Tony Kushner was speaking on the University of Chicago campus the other night.  He’s a very animated speaker, interesting to listen to, and incredibly thoughtful.  The University theater is staging his play, Illusion, in a truly riveting production.

In between listening awestruck as he delved into Shakespeare and Brecht and why universities should not offer undergraduate theater degrees, I also felt an unexpected kinship with some of his ways of thinking about writing.  “I run from things,” he said, “It slows me down.”  Half the time he spends thinking how crappy what he’s writing is.

The same thing slows me down, depression about how truly awful whatever I’m working on is.  At the same time, I do believe like Kushner that “your only obligation as a writer is to tell the truth,” to perform surgery on yourself so that you’re exposing your bone–if you can bear to cut that deep you will write the truth and then it will speak truly to other readers.  It sounds so noble, and yet so many petty fears and angers get in the way of diving deep into the soul that I sometimes wonder how I even write a coherent sentence.
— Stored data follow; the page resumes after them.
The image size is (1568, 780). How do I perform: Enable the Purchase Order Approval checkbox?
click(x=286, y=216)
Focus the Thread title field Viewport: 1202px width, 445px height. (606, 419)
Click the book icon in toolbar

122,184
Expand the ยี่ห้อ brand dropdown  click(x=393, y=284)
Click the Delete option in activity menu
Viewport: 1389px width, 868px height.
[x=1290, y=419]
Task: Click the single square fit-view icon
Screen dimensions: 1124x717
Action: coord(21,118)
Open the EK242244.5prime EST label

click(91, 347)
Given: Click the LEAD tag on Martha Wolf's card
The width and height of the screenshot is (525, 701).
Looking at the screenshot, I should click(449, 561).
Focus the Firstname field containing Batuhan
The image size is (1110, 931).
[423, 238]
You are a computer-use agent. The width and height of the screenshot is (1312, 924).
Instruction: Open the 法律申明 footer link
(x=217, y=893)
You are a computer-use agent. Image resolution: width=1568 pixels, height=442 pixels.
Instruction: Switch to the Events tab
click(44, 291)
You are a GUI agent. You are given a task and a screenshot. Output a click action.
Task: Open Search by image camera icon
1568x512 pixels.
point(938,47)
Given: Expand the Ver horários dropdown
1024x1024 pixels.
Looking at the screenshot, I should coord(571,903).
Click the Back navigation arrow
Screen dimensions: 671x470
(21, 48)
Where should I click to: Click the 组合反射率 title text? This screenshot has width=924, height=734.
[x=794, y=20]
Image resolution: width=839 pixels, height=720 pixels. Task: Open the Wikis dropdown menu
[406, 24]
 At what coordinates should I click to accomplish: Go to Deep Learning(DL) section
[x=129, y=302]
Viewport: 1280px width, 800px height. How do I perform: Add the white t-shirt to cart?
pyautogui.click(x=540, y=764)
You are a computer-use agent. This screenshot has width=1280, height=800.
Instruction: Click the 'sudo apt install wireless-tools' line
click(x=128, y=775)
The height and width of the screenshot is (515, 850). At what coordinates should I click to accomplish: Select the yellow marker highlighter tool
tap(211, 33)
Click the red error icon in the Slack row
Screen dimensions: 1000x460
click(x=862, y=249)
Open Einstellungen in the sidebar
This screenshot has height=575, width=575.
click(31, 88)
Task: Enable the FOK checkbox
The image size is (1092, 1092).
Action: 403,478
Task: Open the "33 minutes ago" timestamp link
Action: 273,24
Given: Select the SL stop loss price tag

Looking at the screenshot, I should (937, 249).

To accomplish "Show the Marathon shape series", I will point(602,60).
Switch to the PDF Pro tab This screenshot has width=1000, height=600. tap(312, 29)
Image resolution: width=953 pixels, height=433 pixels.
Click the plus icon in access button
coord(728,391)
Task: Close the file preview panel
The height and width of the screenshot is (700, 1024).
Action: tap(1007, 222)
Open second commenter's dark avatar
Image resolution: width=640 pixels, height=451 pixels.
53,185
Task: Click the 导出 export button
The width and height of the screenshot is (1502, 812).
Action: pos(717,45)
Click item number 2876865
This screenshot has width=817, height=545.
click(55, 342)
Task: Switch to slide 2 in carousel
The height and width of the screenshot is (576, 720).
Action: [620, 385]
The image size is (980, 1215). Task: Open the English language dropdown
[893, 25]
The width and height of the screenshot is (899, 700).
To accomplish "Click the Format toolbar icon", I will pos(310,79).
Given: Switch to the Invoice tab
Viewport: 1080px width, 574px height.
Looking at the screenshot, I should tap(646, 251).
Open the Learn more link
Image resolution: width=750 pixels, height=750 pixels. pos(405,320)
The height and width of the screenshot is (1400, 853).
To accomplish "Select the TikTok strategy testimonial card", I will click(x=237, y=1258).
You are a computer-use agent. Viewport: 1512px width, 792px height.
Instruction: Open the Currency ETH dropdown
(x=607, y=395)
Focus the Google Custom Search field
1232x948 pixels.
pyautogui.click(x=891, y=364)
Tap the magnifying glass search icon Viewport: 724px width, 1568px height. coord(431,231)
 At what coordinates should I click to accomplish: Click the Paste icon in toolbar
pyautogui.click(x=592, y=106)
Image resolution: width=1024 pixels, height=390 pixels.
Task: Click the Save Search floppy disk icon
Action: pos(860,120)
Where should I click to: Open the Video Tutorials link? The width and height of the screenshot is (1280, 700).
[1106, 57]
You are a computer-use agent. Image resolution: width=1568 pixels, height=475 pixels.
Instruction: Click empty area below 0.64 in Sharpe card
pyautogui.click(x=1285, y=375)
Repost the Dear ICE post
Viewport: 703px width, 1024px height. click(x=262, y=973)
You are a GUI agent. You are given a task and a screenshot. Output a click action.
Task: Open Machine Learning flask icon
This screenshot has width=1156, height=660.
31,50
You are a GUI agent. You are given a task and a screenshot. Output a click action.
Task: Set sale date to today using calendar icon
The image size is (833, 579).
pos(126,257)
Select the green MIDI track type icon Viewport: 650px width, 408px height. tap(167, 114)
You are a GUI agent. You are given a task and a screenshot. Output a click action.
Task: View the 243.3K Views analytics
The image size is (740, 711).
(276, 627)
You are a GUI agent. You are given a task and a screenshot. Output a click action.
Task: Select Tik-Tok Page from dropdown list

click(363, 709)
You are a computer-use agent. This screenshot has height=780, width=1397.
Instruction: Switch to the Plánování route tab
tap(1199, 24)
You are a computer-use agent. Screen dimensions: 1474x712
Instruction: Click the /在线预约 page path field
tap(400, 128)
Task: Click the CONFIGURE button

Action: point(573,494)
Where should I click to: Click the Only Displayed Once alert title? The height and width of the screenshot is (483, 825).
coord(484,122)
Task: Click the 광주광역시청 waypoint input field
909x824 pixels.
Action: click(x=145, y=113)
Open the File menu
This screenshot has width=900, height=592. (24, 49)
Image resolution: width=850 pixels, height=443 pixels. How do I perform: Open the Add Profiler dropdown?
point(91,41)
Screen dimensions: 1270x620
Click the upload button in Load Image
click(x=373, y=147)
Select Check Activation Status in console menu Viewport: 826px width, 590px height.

Kushner says that the process of becoming an actor means taking apart your preconceptions about who you are and what you know about life and reassembling them in new ways.  An 18-year-old doesn’t know enough about herself/himself to begin the process, and by the same token, the process will either be superficial or destructive for someone that young.  At the same time, the chance to explore many ideas in depth gives you grounding for understanding great texts when the time comes to act.

A play changes every time it’s performed, and he loves the incompleteness of all plays–it’s why he loves the live theater.  I think novels are changed by readers, too, not as dramatically as a director and actor shape a text, but still, the experience a reader brings shapes the text in his or her mind.